QUEM É FABINHO? CUCA RESPONDE
Foi o último integrante a chegar, mas de pronto se envolveu no trabalho. O que vejo de muito favorável e positivo é que não teve vergonha de pedir auxílio em algumas situações. Ele chegou no processo se encaminhando e entendeu muito rápido o que o Fábio queria. Ele teve essa questão da humildade de pedir ajuda e principalmente mostrar interesse grande de se inserir nos processos, se mostrar pronto 24 horas por dia e ajudar como tem ajudado.
Ele conhecer o Corinthians também facilita para nós. Sou ex-atleta, mas um ex-atleta que jogou aqui dentro, que conhece o que se passa dentro, o clube em si, o que é...[é muito mais importante]. Hoje, conhecendo o outro lado, ele nos ajuda com alguns toques a gente não percebe, por ele conhecer o ambiente.
QUEM É LOSS? FABINHO RESPONDE
Chamo ele carinhosamente de matemático. Pela inteligência, pela criatividade para desenvolver trabalhos. A personalidade é muito forte, "é aquilo que acredito e não vou mudar por ninguém". Tivemos contato em 2015 e ele estava construindo uma história, mas foi um estágio, foi superficial. Aqui convivendo, tendo oportunidade de aprender...ele nunca me dá o trabalho pronto, sempre tem um questionamento, "pô, porque não faz dessa forma?". No começo eu tinha dificuldade de apresentar no vídeo [ao elenco], e ele disse "o analista vai fazer do jeito que você quer, dá sequência".
São dois espelhos [Cuca e Loss], é sempre focado.
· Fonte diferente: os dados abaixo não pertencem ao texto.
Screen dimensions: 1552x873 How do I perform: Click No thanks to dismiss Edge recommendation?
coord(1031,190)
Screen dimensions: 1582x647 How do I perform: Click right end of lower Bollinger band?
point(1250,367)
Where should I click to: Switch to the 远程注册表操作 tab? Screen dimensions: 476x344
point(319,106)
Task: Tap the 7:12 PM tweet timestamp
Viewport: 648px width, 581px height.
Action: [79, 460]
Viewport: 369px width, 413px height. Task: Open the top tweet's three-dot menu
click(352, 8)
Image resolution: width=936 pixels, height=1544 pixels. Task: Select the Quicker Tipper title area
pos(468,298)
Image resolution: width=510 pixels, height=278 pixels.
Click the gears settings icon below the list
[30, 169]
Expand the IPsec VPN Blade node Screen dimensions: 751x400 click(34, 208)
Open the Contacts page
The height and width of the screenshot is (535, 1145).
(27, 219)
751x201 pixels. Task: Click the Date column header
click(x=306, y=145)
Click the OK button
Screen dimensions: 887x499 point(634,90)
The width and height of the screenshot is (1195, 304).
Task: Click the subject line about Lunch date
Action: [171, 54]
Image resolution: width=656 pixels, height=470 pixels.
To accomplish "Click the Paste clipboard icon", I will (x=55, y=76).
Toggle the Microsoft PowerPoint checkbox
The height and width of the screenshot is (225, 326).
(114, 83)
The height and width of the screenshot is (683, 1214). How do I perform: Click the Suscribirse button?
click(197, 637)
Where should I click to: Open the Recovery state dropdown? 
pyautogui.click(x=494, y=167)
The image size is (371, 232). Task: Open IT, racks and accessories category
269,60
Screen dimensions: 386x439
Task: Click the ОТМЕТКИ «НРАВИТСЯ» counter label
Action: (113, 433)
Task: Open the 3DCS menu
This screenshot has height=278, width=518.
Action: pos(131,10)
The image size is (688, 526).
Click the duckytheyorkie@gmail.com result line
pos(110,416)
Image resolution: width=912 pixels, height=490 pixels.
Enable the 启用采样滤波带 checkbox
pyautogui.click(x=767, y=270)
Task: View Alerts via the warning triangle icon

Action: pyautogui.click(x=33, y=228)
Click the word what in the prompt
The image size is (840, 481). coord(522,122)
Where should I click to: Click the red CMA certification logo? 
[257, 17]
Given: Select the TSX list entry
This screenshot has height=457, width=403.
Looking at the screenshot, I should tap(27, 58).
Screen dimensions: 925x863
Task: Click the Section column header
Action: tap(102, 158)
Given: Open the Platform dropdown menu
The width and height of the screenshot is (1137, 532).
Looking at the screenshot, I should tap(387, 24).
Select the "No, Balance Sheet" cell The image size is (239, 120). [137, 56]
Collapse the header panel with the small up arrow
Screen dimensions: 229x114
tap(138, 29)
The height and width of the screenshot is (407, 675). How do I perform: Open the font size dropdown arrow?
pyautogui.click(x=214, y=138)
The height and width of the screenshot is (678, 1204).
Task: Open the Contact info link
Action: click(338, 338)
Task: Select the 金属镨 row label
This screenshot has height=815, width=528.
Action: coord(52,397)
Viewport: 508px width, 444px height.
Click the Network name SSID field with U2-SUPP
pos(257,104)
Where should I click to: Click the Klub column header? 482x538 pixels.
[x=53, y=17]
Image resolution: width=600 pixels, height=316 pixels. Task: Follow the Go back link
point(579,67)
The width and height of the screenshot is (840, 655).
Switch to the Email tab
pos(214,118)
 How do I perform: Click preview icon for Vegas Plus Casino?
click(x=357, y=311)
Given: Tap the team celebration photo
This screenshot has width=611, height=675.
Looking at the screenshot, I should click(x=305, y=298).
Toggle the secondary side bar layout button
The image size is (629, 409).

Digo que quero ser desse jeito. Quero ter essa visão ampliada para solucionar problemas e ter respostas rápidas. É um cara primordial, que vê as coisas, que é chato, que pega o vídeo e mostra o que estão fazendo errado e a garotada [jogadores] entende, passa a procurar. Isso é importante.
QUEM É CUCA? LOSS RESPONDE
O Leandro eu não conhecia pessoalmente, mas com dez dias aqui dentro parece que eu conhecia a vida inteira. A mesma relação que ele tem com o Fábio, eu sinto que tenho com ele. Fundamentalmente, o que o Leandro me passa é verdade. Um cara humilde, extremamente trabalhador, obstinado pelo perfeccionismo e que gosta das coisas como têm que ser. É metódico, é cuidadoso, não tem uma visão exclusiva do trabalho. Ele pensa o trabalho, mas olha o lado pessoal, o ambiente, de cuidar para as coisas estarem sempre em um caminho suave para não ter atrito com quem está do lado.
É muito satisfatório para mim, porque não consigo enrolar demais as coisas, sou franco e direto, e Leandro também não acomoda as coisas. Além de excelente profissional, de ter coração bom, de ser um ser humano no teor da palavra, ele abriu as portas para mim por conhecer há mais tempo o Fábio e ter afinidade. Separar o Leandro profissional do ser humano não tem como, são juntos. Ele é a mesma pessoa fora e no clube. São coisas que a gente não fala um para o outro, então é importante a pergunta.